But here is where the story gets complicated in a way that reveals something true about how ideas move through the world. Don Marquis, a columnist who worked in the same newspaper ecosystem, in the same city, writing the same kind of witty daily column for the *Evening Sun*, appears to have said something very similar, and possibly first. The evidence suggests Marquis created the phrase—or at least a version of it—sometime before Morley used it publicly. By 1925, Marquis was publishing it in his syndicated column in the *Herald Tribune*. What we’re looking at is not a case of clear-cut theft, exactly, but something more interesting: the natural evolution of a good phrase as it moves through a community of writers who know each other, read each other, breathe the same intellectual air. Morley used it. Marquis probably said it. They were friends and colleagues. Did one borrow it from the other? Did they both arrive at it independently? Did Morley hear it somewhere and make it his own, the way writers do—the way humans do—by speaking it until it belongs to them?

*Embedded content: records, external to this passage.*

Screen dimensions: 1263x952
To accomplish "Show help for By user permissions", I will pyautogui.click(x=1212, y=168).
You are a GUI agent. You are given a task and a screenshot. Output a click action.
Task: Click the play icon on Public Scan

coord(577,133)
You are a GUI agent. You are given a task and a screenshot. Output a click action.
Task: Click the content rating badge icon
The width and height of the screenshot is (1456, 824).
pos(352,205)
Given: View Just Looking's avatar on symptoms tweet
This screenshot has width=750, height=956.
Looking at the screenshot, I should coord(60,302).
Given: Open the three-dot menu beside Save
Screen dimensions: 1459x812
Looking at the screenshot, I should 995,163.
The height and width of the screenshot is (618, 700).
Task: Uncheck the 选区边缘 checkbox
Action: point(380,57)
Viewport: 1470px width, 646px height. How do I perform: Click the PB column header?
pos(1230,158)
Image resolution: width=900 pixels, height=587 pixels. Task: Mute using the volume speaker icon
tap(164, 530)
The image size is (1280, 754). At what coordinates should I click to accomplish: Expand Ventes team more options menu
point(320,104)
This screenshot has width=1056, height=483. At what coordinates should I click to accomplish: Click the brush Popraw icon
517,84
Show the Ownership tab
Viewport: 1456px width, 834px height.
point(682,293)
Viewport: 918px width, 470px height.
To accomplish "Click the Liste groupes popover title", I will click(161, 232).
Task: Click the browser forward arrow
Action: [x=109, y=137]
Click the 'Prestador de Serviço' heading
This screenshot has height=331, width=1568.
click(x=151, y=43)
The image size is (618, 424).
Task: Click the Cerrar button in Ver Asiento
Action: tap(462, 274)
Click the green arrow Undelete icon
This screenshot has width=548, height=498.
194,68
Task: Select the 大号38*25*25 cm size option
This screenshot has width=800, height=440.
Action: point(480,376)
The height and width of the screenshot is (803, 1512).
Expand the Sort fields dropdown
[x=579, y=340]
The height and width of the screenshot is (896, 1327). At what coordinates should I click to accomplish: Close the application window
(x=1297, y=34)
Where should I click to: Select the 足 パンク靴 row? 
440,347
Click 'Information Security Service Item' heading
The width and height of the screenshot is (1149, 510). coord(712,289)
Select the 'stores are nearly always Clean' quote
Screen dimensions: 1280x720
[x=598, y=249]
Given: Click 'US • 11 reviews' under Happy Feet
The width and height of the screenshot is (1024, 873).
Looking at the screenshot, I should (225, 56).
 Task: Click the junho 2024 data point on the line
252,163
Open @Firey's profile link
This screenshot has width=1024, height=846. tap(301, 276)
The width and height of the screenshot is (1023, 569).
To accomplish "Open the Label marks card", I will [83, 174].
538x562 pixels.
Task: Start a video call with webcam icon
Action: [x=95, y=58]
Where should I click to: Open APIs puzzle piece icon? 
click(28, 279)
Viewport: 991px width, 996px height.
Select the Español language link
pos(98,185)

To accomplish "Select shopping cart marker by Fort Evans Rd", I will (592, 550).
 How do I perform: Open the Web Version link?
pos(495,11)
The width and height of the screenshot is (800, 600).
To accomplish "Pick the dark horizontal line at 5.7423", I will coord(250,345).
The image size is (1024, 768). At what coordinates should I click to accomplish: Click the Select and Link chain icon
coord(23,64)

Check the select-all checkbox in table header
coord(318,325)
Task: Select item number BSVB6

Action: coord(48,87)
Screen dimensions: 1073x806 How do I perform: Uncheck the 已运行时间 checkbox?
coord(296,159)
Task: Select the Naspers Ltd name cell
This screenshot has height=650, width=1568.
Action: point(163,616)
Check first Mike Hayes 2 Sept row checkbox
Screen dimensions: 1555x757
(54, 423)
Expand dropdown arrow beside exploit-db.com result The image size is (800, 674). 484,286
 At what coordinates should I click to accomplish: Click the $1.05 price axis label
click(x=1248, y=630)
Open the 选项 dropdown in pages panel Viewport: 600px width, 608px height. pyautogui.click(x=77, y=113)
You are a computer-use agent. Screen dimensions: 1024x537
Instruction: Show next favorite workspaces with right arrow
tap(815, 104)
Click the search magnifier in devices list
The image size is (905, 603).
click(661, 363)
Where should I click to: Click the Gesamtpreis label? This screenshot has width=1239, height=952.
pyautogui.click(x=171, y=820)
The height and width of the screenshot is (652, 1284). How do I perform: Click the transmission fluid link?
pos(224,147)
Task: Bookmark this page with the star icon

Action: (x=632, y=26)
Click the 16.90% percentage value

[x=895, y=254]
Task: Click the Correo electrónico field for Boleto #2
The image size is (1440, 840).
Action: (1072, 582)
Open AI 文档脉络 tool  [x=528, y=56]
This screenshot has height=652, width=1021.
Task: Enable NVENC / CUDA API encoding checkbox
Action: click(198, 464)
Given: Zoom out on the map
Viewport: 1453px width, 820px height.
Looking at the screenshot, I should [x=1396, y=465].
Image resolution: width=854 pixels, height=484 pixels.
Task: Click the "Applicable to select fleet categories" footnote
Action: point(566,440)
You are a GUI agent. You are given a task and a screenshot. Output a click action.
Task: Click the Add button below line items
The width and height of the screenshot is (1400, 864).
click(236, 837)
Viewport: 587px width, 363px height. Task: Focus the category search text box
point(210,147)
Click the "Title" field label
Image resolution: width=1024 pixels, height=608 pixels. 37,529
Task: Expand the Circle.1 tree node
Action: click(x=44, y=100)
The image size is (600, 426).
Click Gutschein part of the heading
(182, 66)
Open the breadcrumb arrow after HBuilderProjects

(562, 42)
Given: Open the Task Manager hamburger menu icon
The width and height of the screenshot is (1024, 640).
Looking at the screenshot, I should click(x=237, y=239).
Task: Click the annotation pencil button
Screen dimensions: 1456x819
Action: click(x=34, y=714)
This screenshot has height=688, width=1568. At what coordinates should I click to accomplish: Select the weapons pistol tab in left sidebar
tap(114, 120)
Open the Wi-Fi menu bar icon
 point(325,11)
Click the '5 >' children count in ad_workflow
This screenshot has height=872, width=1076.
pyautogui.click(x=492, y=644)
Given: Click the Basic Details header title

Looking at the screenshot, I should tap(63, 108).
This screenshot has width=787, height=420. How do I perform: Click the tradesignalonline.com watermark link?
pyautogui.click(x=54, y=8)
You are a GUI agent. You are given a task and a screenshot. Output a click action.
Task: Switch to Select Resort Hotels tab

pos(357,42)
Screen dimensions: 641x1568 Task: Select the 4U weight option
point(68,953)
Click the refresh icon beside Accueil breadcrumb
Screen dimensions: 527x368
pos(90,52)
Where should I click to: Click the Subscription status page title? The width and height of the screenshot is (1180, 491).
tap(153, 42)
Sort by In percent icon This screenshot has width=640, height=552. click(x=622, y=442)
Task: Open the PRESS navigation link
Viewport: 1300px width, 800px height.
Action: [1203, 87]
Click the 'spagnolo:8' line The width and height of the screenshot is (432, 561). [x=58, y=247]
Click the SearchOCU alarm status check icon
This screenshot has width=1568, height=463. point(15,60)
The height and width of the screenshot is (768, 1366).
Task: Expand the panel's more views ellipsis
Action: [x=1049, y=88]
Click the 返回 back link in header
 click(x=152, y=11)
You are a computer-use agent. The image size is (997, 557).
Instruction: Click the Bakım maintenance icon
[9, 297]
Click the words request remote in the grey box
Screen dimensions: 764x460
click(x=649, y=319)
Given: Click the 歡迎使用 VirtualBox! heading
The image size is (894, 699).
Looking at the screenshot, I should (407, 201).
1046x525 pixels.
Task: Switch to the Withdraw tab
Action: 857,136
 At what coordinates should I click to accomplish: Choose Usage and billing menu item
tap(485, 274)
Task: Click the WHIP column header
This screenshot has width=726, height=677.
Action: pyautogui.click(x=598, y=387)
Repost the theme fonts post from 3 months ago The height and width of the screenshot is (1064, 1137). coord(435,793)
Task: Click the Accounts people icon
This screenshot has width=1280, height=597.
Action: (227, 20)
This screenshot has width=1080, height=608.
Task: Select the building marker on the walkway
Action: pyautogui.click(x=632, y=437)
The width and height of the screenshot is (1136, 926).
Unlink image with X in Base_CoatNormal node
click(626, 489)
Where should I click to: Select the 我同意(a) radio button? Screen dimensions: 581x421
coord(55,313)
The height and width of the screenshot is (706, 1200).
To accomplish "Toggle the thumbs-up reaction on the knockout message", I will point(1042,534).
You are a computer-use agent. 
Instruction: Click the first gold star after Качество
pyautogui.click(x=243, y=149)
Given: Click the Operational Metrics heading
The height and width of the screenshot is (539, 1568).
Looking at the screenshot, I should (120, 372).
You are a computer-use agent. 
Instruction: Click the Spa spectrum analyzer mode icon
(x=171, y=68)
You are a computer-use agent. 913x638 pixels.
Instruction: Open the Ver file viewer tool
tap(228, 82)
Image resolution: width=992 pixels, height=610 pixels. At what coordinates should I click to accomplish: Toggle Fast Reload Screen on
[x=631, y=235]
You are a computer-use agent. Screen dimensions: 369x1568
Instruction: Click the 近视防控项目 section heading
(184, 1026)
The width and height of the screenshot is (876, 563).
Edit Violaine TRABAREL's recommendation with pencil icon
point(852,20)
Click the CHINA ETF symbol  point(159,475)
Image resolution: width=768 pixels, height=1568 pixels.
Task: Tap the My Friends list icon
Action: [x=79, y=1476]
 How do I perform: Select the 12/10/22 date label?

The question matters less than what the phrase tells us about how writers think. Both Marquis and Morley understood that journalism, that daily writing, that the work of making people smile or think at breakfast requires a specific kind of alchemy. You cannot manufacture wit. You cannot force originality. What you can do is take something everyone knows to be true and handle it with enough affection, enough precision, enough unexpected language, that it becomes strange again. You can resurrect it. The metaphor of stroking, of petting—it’s almost tender. It suggests that good writing is not about violence or dominance but about sensitivity. About knowing when to touch and when to leave it alone. About listening to the thing you’re writing closely enough to hear when it starts to sound good.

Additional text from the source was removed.